Using dbt to Execute ELT Pipelines in Snowflake

DevOps and DataOps for Snowflake with dbt and Azure DevOps

John Aven
Hashmap, an NTT DATA Company
12 min readAug 9, 2019

--

by John L. Aven and Prem Dubey

ELT — Extract, Load, and Transform has become increasingly popular over the last few years. This approach, in part, has been driven by the growing popularity of cloud data warehouses, such as Snowflake which our clients are using not only for new cloud data warehouses, but also as the top SaaS, cloud-native solution to migrate from legacy data warehouses such as Netezza, Teradata, Exadata, and traditional Big Data platforms.

Furthermore, with the increasing popularity of DevOps and DataOps practices to increase velocity and reduce risk, it has become desirable to be able to integrate the modification and deployment of changes in a data warehouse through a CI/CD pipeline technology such as Jenkins or Azure DevOps.

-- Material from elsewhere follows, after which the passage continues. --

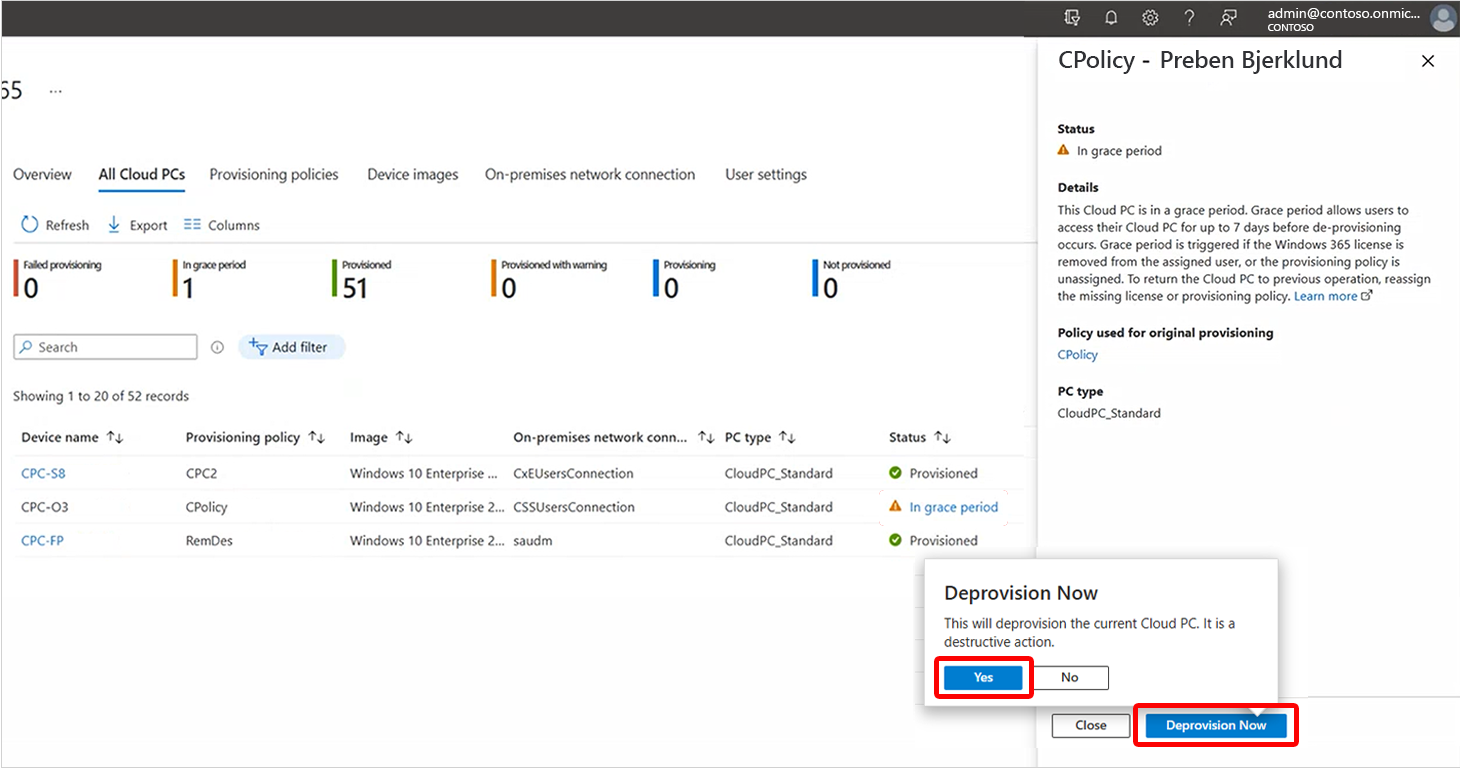Open the Device images tab
Viewport: 1460px width, 768px height.
[x=412, y=174]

With that in mind, we will do our best in this post to provide you with:

  1. An introduction to dbt (Data Build Tool), an open-source DataOps solution
  2. A walkthrough to create an ELT Data Pipeline in Snowflake with dbt
  3. An approach for automating pipeline deployment via a CI/CD pipeline with Azure DevOps.

dbt for DataOps

While Snowflake provides an unmatched cloud data warehousing experience with a multi-cluster, shared data architecture that separates storage from compute (focus on cloud data warehousing), dbt is a game-changing approach to managing ELT workloads (orchestration and management of processing pipelines). Dbt provides a unique level of DataOps functionality that enables Snowflake to do what it does well while abstracting this need away from the cloud data warehouse service.

Dbt brings the software engineering world to the SQL-savvy ELT developer. It treats SQL queries as models — aka a SELECT script within a package. All models — in dbt— represent tables and views within the data warehouse. These models can be versioned, and their schema and data can be tested — much as one would write unit tests for a piece of software code. The models are linked by references to form a DAG (Directed Acyclic Graph) — a very common computing model found in many current data-centric tools (Spark, Airflow, Tensorflow, …). A DAG represents the order of query execution, as well as the lineage of data as generated through the models.

Components of dbt

Everything in dbt is one of three types of files — .sql, .yml, .md. Working in reverse order:

  • .md files are documentation files. They are a variant on traditional markdown and are used as documentation for models
  • .yml files are configuration files. These handle everything from configuring the project (dbt_project.yml) to the detailed configuration and testing in a schema.yml file. Dbt espouses the concept of Configuration-as-Code (CaC), and so most .yml files have some Jinja templating involved — or contain the template parameters for the models. Any configuration can also be (and frequently is) overridden in a .sql file according to design and performance requirements.
  • .sql files contain models and tests. Models are SELECT statements that result in a new (or incrementally updated) table or view in the data warehouse. They can even be ephemeral and only exist while the pipeline is executing. These files are compiled into executable SQL scripts fit to run on the specified database. In fact, in Snowflake, ephemeral tables are nested in the compiled SQL and are effectively temporary tables.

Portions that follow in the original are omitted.